Change Data Capture (CDC) logging

Change Data Capture (CDC) logging captures changes to data.

Change Data Capture (CDC) logging captures and tracks data that has changed. CDC logging is configured per table, with limits on the amount of disk space to consume for storing the CDC logs. CDC logs use the same binary format as the commit log.

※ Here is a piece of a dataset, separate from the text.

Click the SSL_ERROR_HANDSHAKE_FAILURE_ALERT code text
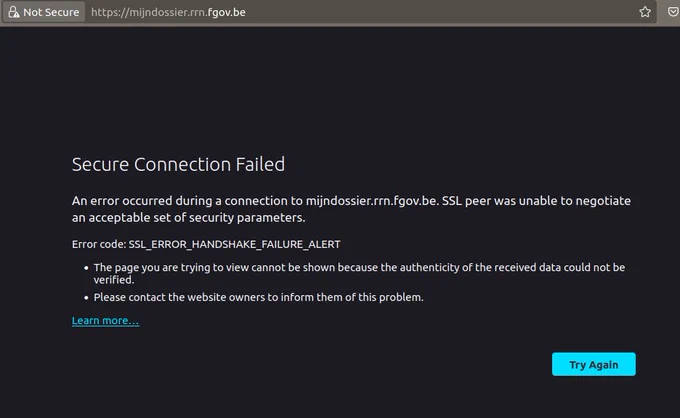This screenshot has width=680, height=418. point(235,245)
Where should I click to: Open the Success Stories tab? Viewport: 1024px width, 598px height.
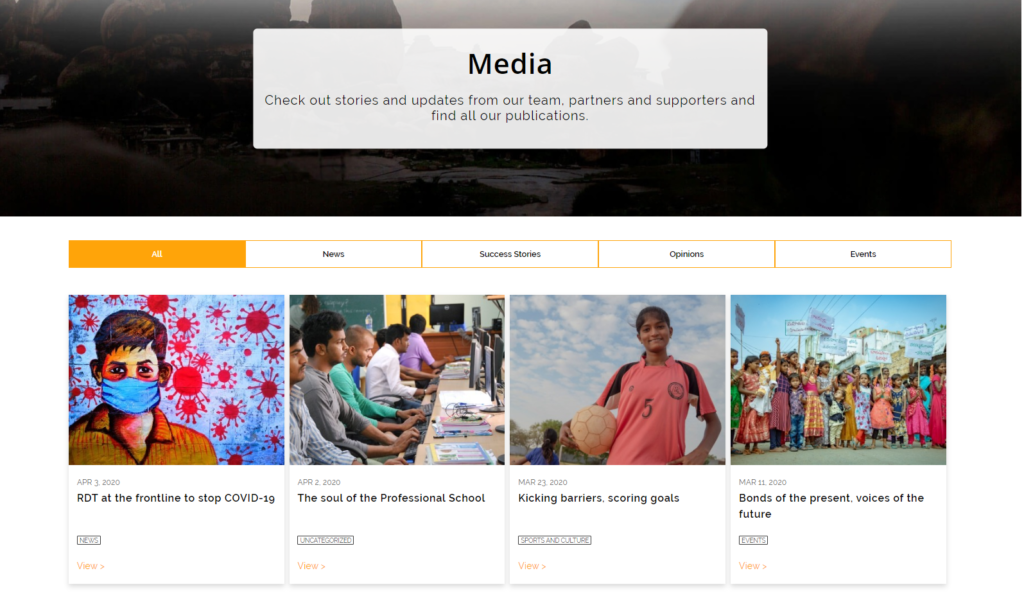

Upon flushing the memtable to disk, CommitLogSegments that contain data for CDC-enabled tables are moved to the configured cdc_raw directory. After the disk space limit is reached, CDC-enabled tables reject writes until space is freed.

CDC directory location

The location of the CDC directory depends on the type of installation:
Package installations /var/lib/cassandra/cdc_raw
Tarball installations /var/lib/cassandra/cdc_raw

cassandra.yaml

The location of the cassandra.yaml file depends on the type of installation:
Package installations /etc/dse/cassandra/cassandra.yaml
Tarball installations installation_location/resources/cassandra/conf/cassandra.yaml

Prerequisites

Before enabling CDC logging, define a plan for moving and consuming the CDC log information. DataStax recommends a physical device for the CDC log that is separate from the data directories.

Procedure

  1. Enable CDC logging and configure CDC directories and space in cassandra.yaml.
    For example, to enable CDC logging with default values:
    cdc_enabled: true
    cdc_total_space_in_mb: 4096
    cdc_free_space_check_interval_ms: 250
    cdc_raw_directory: /var/lib/cassandra/cdc_raw
  2. Optional: To enable CDC logging for a database table, create or alter the table with the table property.
    For example, to enable CDC logging on the cycling table:
    ALTER TABLE cycling WITH cdc=true;